▶ _Solicitud dada_: Copia sin ningún cambio cada una de las líneas de los datos.

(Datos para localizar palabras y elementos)
===============

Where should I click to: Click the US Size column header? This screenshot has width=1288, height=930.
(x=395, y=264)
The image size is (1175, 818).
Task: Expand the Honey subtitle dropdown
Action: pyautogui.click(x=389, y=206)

===============

▶ _Salida completa_:
Where should I click to: Click the US Size column header? This screenshot has width=1288, height=930.
(x=395, y=264)
The image size is (1175, 818).
Task: Expand the Honey subtitle dropdown
Action: pyautogui.click(x=389, y=206)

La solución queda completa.